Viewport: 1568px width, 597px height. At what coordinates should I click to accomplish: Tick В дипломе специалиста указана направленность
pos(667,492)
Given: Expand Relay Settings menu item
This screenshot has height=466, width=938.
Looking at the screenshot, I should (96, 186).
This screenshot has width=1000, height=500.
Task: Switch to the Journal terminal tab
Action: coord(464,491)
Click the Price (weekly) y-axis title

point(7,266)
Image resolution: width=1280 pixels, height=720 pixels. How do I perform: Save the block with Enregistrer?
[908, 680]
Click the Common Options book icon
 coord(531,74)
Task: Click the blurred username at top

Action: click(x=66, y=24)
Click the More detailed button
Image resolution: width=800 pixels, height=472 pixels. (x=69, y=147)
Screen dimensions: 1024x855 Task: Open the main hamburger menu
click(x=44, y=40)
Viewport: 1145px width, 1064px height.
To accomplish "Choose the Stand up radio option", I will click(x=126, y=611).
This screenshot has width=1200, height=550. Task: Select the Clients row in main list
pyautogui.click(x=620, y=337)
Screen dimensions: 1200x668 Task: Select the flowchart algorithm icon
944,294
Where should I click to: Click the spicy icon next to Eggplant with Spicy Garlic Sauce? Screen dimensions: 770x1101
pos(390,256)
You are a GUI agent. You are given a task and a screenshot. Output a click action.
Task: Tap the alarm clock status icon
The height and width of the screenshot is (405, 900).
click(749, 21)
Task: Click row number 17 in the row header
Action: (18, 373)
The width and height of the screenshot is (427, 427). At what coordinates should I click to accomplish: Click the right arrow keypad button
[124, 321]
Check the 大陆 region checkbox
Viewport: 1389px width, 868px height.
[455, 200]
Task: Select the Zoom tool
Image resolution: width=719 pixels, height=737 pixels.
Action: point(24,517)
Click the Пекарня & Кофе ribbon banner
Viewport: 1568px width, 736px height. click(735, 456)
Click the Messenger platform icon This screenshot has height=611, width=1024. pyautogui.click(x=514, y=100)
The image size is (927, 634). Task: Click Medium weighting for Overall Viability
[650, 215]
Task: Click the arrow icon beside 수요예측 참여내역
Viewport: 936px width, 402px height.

Your task: Set down nothing but the lines from the one containing "Click the Пекарня & Кофе ribbon banner" through the final line above, exactly as written.

Reply:
Click the Пекарня & Кофе ribbon banner
Viewport: 1568px width, 736px height. click(735, 456)
Click the Messenger platform icon This screenshot has height=611, width=1024. pyautogui.click(x=514, y=100)
The image size is (927, 634). Task: Click Medium weighting for Overall Viability
[650, 215]
Task: Click the arrow icon beside 수요예측 참여내역
Viewport: 936px width, 402px height.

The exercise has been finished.